◆ **Quoted passage**:
┏━━
Anson Conger Goodyear was an American manufacturer, businessman, author, and philanthropist and member of the Goodyear family. He is best known as one of the founding members and first president of the Museum of Modern Art in New York.
A noted philanthropist and avid collector of late 19th- and early 20th-century American and European art, Goodyear had a personal collection containing several important works by Paul Cezanne and Vincent van Gogh, and Paul Gauguin's Spirit of the Dead Watching. He also had works by Henri de Toulouse-Lautrec, Pierre-Auguste Renoir, George Seurat, Honoré Daumier, and Edgar Degas. He was invited by Abby Aldrich Rockefeller, Mary Quinn Sullivan, and Lillie P. Bliss to help establish the Museum of Modern Art in New York City. He served as its first president, and as a member of the board of trustees of MOMA, after moving to New York City. Goodyear traveled to Europe at his own expense to collect paintings for the museum's first showing. While there, he visited England, France, the Netherlands, and Germany, and borrowed 25 paintings valued at $1.5 million. In 1939, on the eve of the opening of the museum building on 53d Street, Nelson A. Rockefeller, later the Governor of New York, succeeded Goodyear as MOMA's chief executive. Goodyear was also the author of several nonfiction works, including:
A Memoir: John George Milburn, Jr., with Milburn, Jr. Milburn Jr. became a lawyer and was son of prominent New York lawyer John G. Milburn; John Jr's older brother was Devereux Milburn, an internationally known polo player.
┗━━
◆ **Source material**:
┏━━
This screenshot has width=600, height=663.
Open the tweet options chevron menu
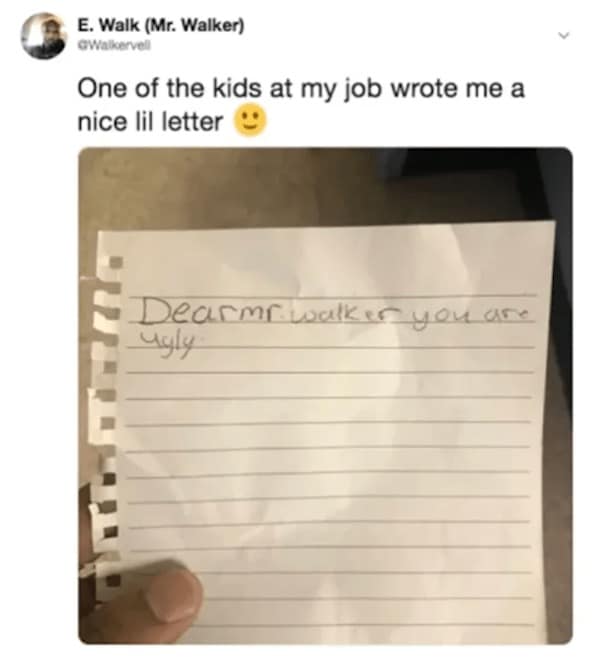click(563, 35)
┗━━
◆ **What is expected**: Carry on the piece about Anson Conger Goodyear, starting right after its last sentence. The listing has nothing to do with the piece on Anson Conger Goodyear.

◆ **Solved exercise**:
American Art Today: Gallery of American Art Today, New York World's Fair, with Grover A. Whalen
The Museum of Modern Art. The First Ten Years
Philanthropy
Goodyear donated a collection of Civil War materials he had compiled to Yale University in 1953. The collection contained correspondence, diaries, proclamations, and other papers relating to the Civil War. He was a close friend of actress and theater producer Katharine Cornell, also from Buffalo. Upon her death in 1974, she bequeathed part of her foundation's assets to MoMA in his honor. Goodyear was also a director of the Buffalo Academy of Fine Arts, an honorary governor of the New York Hospital, and a donor to Dartmouth College. He was also a member of the Saturn Club in Buffalo. A friend of Ernest N. Harmon, Conger also made donations to Norwich University, and Norwich's Goodyear Hall is named for him.
Personal life
On June 29, 1904, Goodyear married Mary Martha Forman, the only daughter of George V. Forman, also of Buffalo. George Forman was prominent banker and the founder of VanderGrift, Forman & Company, which later became part of the Standard Oil Company, and the Fidelity Trust and Guaranty Company, which later became M&T Bank. Before they divorced, Goodyear and Forman had four children:
George Forman Goodyear, who married Sarah Norton in 1932. After Sarah's death, he married Marion Gurney, the mother of his son-in-law. George was one of the founders of WGRZ-TV in Buffalo.
Mary Goodyear, who married Theodore G. Kenefick
Anson C. Goodyear, Jr.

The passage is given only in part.